Tradiciones peruanas
Tercera serie (1894) de Ricardo Palma
Un camarón


Entre los diversos papeles que forman el legajo o códice 456 del Archivo Nacional, hay un pliego que contiene la copia de un recurso presentado al muy noble Cabildo de Lima el 30 de junio de 1802, apelando de una sentencia pronunciada por el regidor juez de espectáculos. Tan original es el asunto que nos da tela para hilvanar esta tradicioncita.

Era la tarde de San Pedro Apóstol, y gran concurso de jugadores ocupaba el coliseo de gallos, situado entonces en la plazuela de Santa Catalina y en la vecindad del cuartel de artillería, cuya construcción se principiaba.

No hay público más abigarrado que el que concurre a la cancha. El gallero es un tipo digno de especial estudio, y acaso un día lo exhiba nuestra pluma.

Afortunadamente la afición empieza a decaer, y ya no se codean en el circo generales y magistrados con zapateros y rufianes, como sucedía hasta los años 1860. Por entonces hubo un gallero bautizado, por lo ridículo y grotesco de su estampa, con el apodo de Chauchilla, el cual dejó a su muerte un legado de cien mil duros en favor de los pobres y de los hospitales da Lima.

Tratábase de una pelea de siete jugadas a navaja, y el gallo destinado para defender la cuarta parte por uno de los partidos era un malatobo, bien laminado y de excelente registro, famoso en los anales del circo por haber pisado la cancha cinco veces en lo corrido del año, y salido siempre incólume después de despachar a sus rivales. Ese gallo era el Cid de los de la familia de cresta y espolones.

El dueño del malatobo no consintió nunca que otro individuo sino él en persona amarrase la navaja a su gallo, cosa propia de un verdadero aficionado y tolerada por el reglamento del coliseo.

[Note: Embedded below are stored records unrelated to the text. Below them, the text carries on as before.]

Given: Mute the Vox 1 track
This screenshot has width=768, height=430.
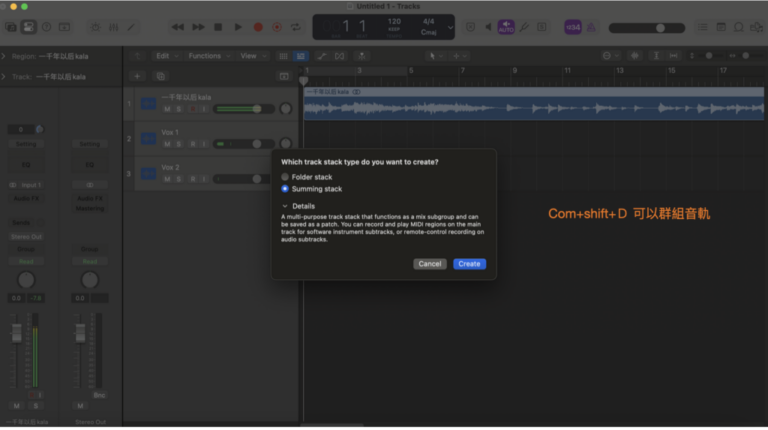Looking at the screenshot, I should (x=167, y=144).

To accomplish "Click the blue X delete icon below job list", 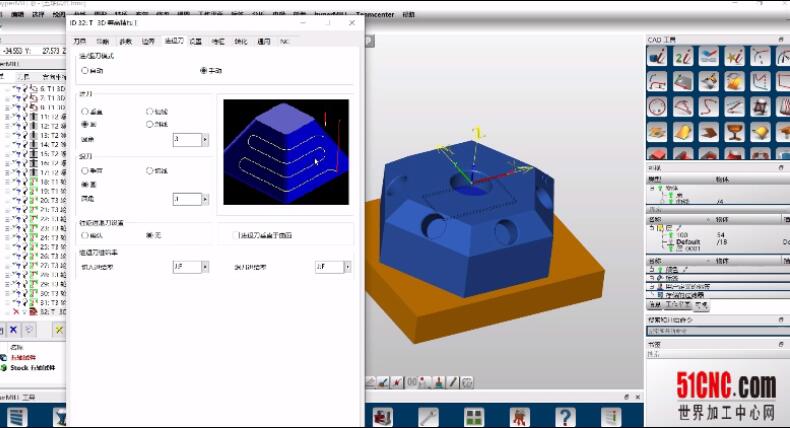I will pos(14,329).
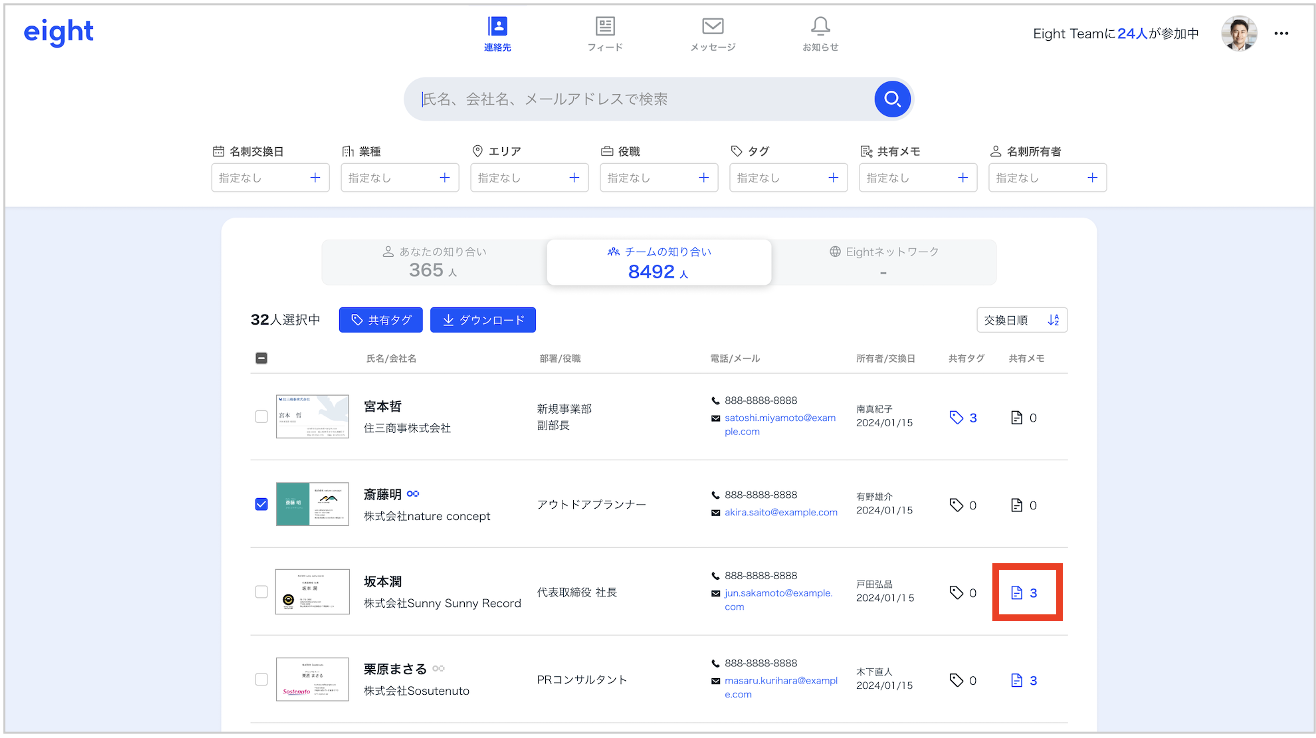Uncheck the checkbox for 斎藤明
This screenshot has width=1316, height=738.
click(261, 505)
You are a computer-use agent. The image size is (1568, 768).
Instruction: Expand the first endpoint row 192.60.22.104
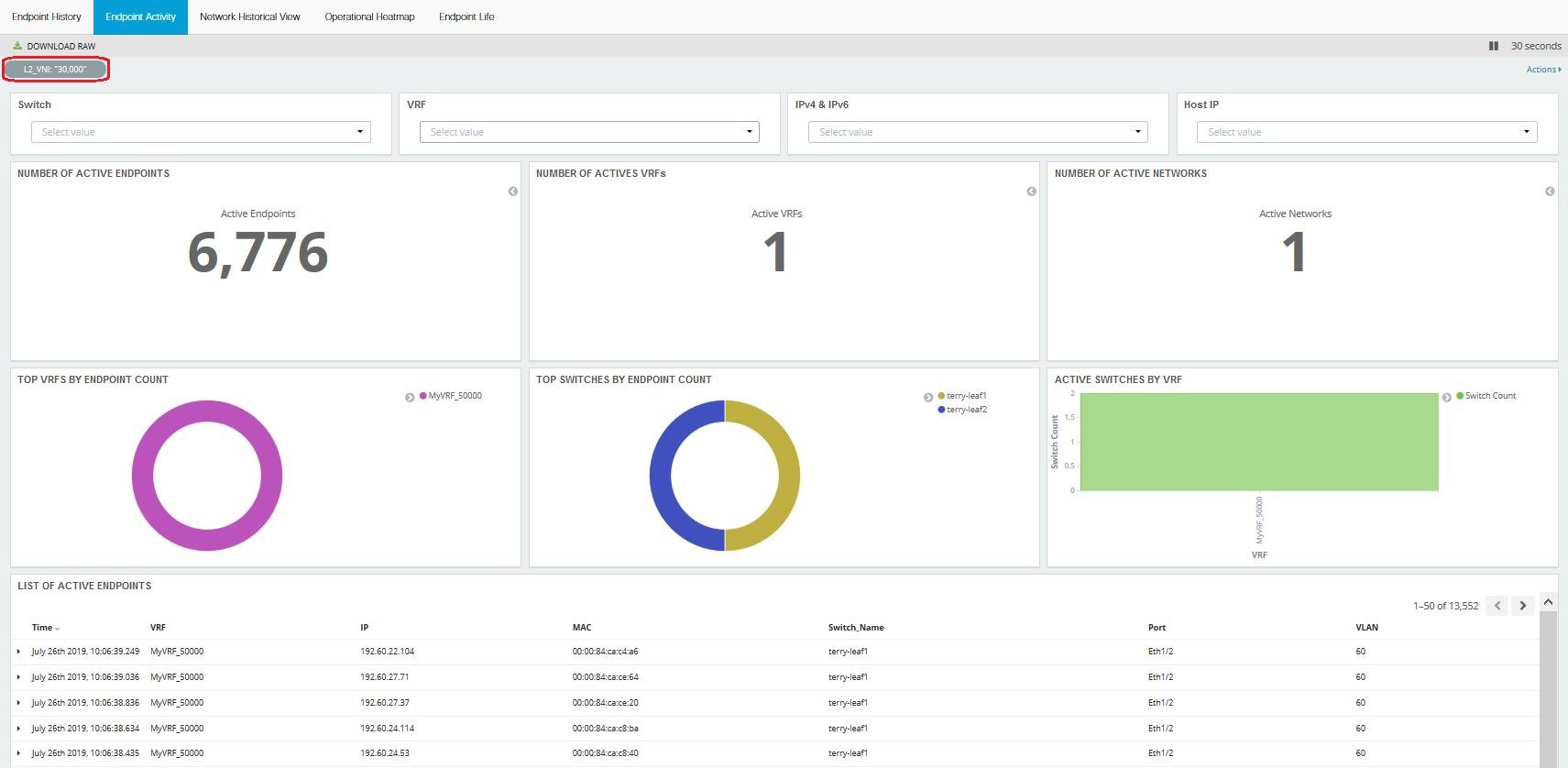tap(18, 652)
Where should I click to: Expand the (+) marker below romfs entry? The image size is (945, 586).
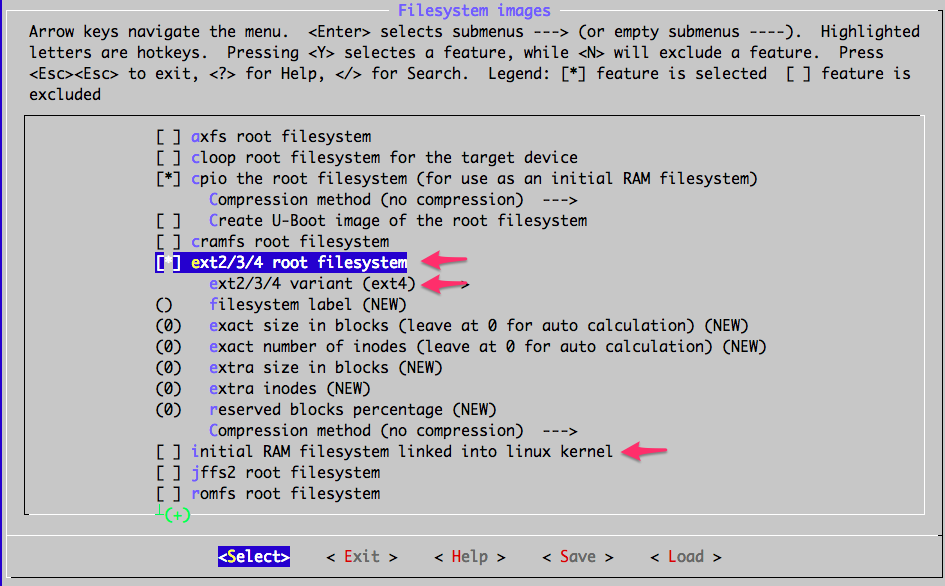[x=175, y=514]
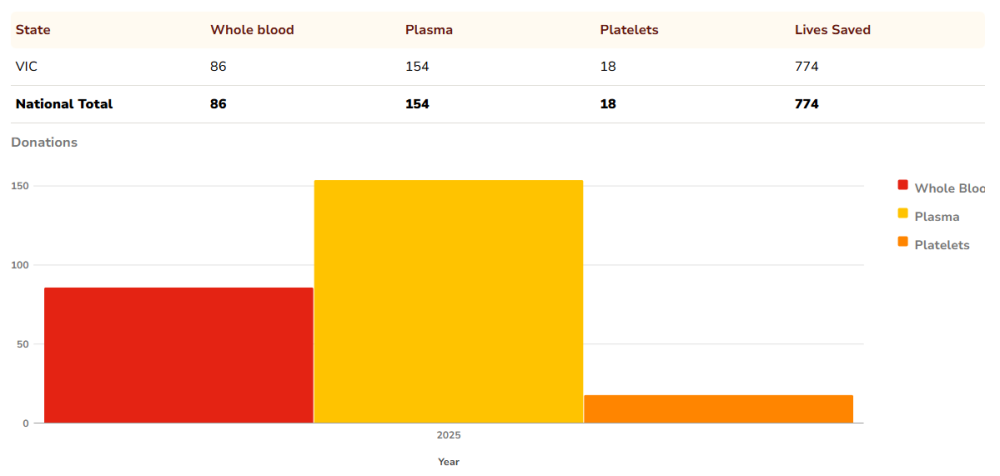Select the VIC state row cell

(x=26, y=66)
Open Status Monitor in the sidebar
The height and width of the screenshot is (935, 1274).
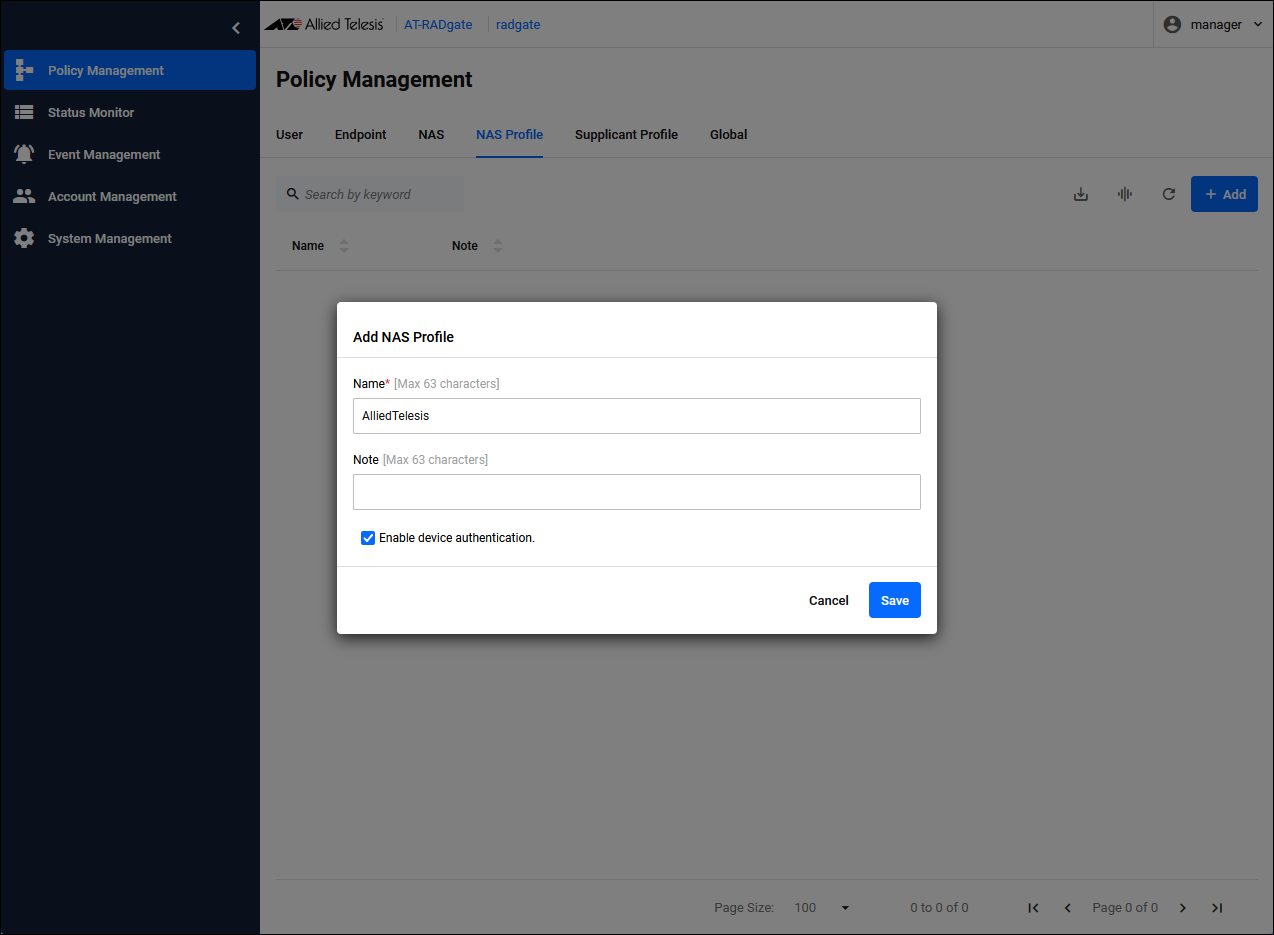point(91,113)
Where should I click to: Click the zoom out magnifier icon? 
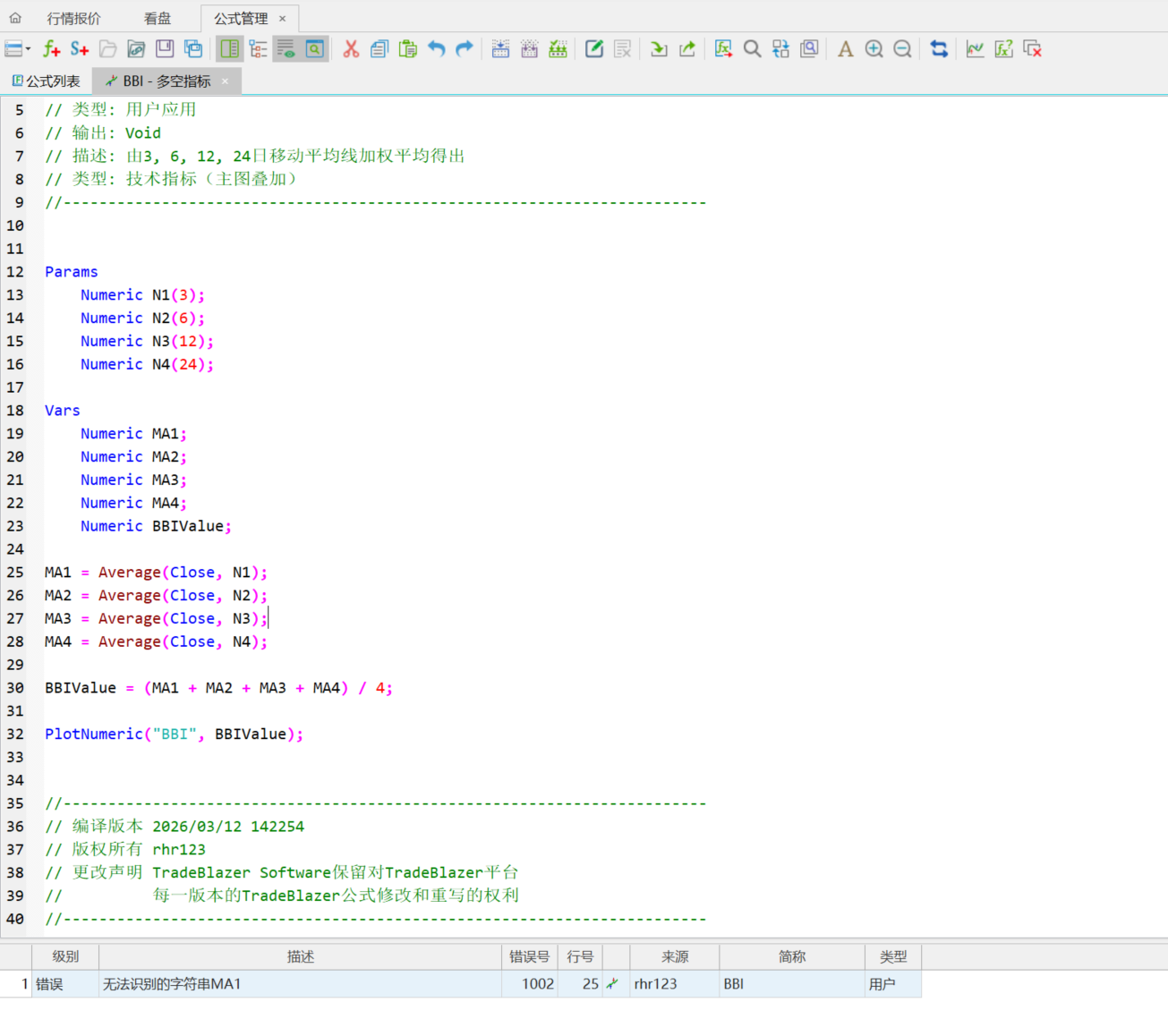tap(902, 49)
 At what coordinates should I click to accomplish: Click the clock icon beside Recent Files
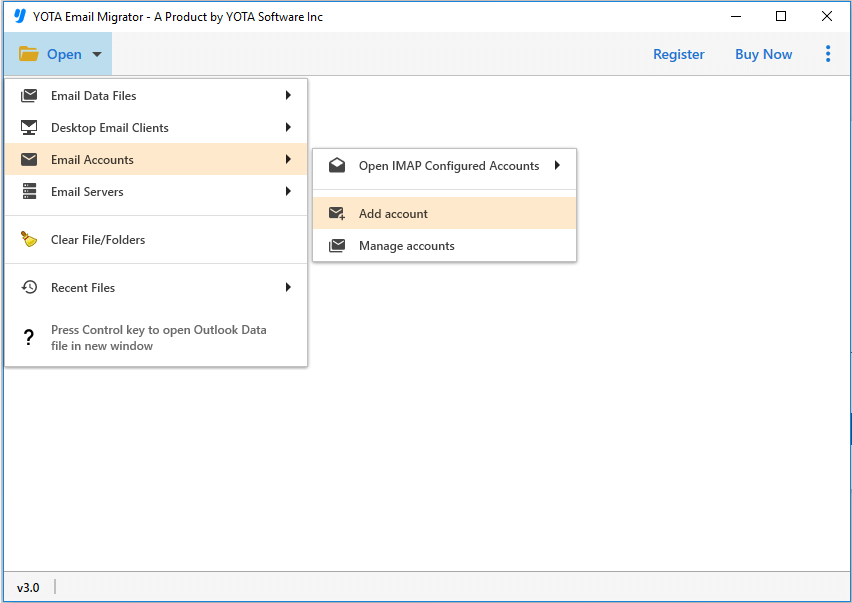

Aquella tarde el malatobo iba a habérselas con un ajiseco claro, machetón, de pata culebreadora, vencedor en cuatro lidias. Era un adversario digno del Cid.

Careados los gallos, ambos se remontaron a la altura de una vara sin supeditarse en el vuelo: tomaron tierra, y el ajiseco se le prendió a la mecha al malatobo: éste zafó con malicia arrastrando el ala izquierda, y mientras el ajiseco culebreaba en vago, su contrario le clavó la navaja hasta el su único hijo.

La batalla duró veintidós segundos, y nadie habría osado poner en duda el triunfo del malatobo si un muchacho no hubiera gritado: «¡Camarón! ¡Camarón! ¡Camarón!».

En el tecnicismo gallístico camarón significa trampa.

Era el caso que, enredado en las plumas del cuello y roto por los esfuerzos de la lucha, arrastraba el malatobo un delgado cordoncito al cual estaba atada una crucecita de Guamantanga.

Anualmente había por aquellos tiempos una concurrida romería religiosa al pueblecito de Guamantanga, distante quince leguas de Lima, donde se tributa culto a una efigie del Señor, tenida, en concepto del devoto pueblo, por muy milagrosa. Los romeros regresaban de su peregrinación trayendo unas crucecitas de media pulgada, primorosamente labradas, de la madera de un árbol cerca del cual está situada la capilla. Las crucecitas, que son de un color amarillo subido, eran bendecidas por el cura el día de la fiesta y, a guisa de reliquias, obsequiadas a los fieles que contribuían con limosnas para el divino culto.

Todo limeño que emprendía la peregrinación regresaba a la ciudad con un cargamento de cruces para la parentela y las amiguitas. No había, pues, buena moza que, colgada al cuello y pendiente de un cordoncito de oro, no luciese su crucecita de Guamantanga. Esta costumbre es la que nos pinta el gran poeta cómico Manuel Segura, poniendo en boca de un galancete estos versos:


«¡Por Cristo que nos dio luz,
qué cuello tan soberano!
Deja que bese la cruz,
que yo también soy cristiano».


La gritería que se alzó en el circo fue atroz. Algunos de los partidarios del difunto se vinieron, garrote levantado, sobre el dueño del malatobo quien, cargando con su gallo, corrió a refugiarse al lado del regidor, juez de la lidia.

Los partidarios del ajiseco sostuvieron que el malatabo no había jugado limpio; pues no debía la victoria a su ñeque o pujanza, sino al amuleto o reliquia que lo hacía invencible.

El regidor convino en que adornar un gallo con crucecita de Guamantanga equivalía a recurrir a malas artes, y que había algo de hechicería, conjuro e irreverencia. Por ende declaró tablas la pelea y, envió a la cárcel al dueño del gallo.

Si el Cabildo confirmó o revocó el fallo de su regidor, ni lo dice el manuscrito ni hemos tenido espacio ni voluntad para averiguarlo.